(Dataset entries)
▬▬▬▬▬▬▬▬▬▬

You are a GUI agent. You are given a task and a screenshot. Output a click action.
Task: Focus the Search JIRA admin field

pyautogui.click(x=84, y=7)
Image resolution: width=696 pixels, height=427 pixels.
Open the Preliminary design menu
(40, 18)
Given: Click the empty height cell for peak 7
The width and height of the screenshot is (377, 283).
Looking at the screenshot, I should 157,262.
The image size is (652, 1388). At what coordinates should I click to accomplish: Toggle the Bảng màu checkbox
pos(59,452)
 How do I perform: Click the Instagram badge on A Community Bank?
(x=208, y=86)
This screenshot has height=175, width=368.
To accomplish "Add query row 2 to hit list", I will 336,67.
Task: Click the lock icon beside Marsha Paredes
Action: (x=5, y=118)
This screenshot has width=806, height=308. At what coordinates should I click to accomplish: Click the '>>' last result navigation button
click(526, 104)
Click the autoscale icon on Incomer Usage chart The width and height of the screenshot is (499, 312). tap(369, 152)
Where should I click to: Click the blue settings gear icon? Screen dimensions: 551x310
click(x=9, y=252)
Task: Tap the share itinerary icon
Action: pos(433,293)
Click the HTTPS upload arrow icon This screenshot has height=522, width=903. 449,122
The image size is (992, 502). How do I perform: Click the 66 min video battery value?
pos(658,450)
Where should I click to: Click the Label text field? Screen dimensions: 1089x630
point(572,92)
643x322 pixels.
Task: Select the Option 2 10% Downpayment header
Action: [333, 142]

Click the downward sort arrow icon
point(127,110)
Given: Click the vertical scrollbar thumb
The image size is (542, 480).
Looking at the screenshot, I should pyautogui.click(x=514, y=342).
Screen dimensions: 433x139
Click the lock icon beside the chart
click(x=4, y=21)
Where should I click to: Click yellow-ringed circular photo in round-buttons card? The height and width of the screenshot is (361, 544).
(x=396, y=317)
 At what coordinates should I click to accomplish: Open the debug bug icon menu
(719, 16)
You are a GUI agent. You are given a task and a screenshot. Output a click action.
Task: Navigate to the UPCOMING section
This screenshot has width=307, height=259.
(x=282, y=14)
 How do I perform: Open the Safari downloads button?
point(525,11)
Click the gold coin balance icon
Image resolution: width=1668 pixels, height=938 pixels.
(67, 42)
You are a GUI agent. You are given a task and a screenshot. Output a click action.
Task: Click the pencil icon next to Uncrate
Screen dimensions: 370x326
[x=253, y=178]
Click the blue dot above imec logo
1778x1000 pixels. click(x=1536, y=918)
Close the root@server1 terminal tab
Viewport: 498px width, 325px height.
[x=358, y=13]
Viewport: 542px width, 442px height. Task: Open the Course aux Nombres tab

▬▬▬▬▬▬▬▬▬▬

*THE TASK:* Retype all of the entries exactly, please.

*ANSWER SPACE:*
You are a GUI agent. You are given a task and a screenshot. Output a click action.
Task: Focus the Search JIRA admin field

pyautogui.click(x=84, y=7)
Image resolution: width=696 pixels, height=427 pixels.
Open the Preliminary design menu
(40, 18)
Given: Click the empty height cell for peak 7
The width and height of the screenshot is (377, 283).
Looking at the screenshot, I should 157,262.
The image size is (652, 1388). At what coordinates should I click to accomplish: Toggle the Bảng màu checkbox
pos(59,452)
 How do I perform: Click the Instagram badge on A Community Bank?
(x=208, y=86)
This screenshot has height=175, width=368.
To accomplish "Add query row 2 to hit list", I will 336,67.
Task: Click the lock icon beside Marsha Paredes
Action: (x=5, y=118)
This screenshot has width=806, height=308. At what coordinates should I click to accomplish: Click the '>>' last result navigation button
click(526, 104)
Click the autoscale icon on Incomer Usage chart The width and height of the screenshot is (499, 312). tap(369, 152)
Where should I click to: Click the blue settings gear icon? Screen dimensions: 551x310
click(x=9, y=252)
Task: Tap the share itinerary icon
Action: pos(433,293)
Click the HTTPS upload arrow icon This screenshot has height=522, width=903. 449,122
The image size is (992, 502). How do I perform: Click the 66 min video battery value?
pos(658,450)
Where should I click to: Click the Label text field? Screen dimensions: 1089x630
point(572,92)
643x322 pixels.
Task: Select the Option 2 10% Downpayment header
Action: [333, 142]

Click the downward sort arrow icon
point(127,110)
Given: Click the vertical scrollbar thumb
The image size is (542, 480).
Looking at the screenshot, I should pyautogui.click(x=514, y=342).
Screen dimensions: 433x139
Click the lock icon beside the chart
click(x=4, y=21)
Where should I click to: Click yellow-ringed circular photo in round-buttons card? The height and width of the screenshot is (361, 544).
(x=396, y=317)
 At what coordinates should I click to accomplish: Open the debug bug icon menu
(719, 16)
You are a GUI agent. You are given a task and a screenshot. Output a click action.
Task: Navigate to the UPCOMING section
This screenshot has width=307, height=259.
(x=282, y=14)
 How do I perform: Open the Safari downloads button?
point(525,11)
Click the gold coin balance icon
Image resolution: width=1668 pixels, height=938 pixels.
(67, 42)
You are a GUI agent. You are given a task and a screenshot. Output a click action.
Task: Click the pencil icon next to Uncrate
Screen dimensions: 370x326
[x=253, y=178]
Click the blue dot above imec logo
1778x1000 pixels. click(x=1536, y=918)
Close the root@server1 terminal tab
Viewport: 498px width, 325px height.
[x=358, y=13]
Viewport: 542px width, 442px height. Task: Open the Course aux Nombres tab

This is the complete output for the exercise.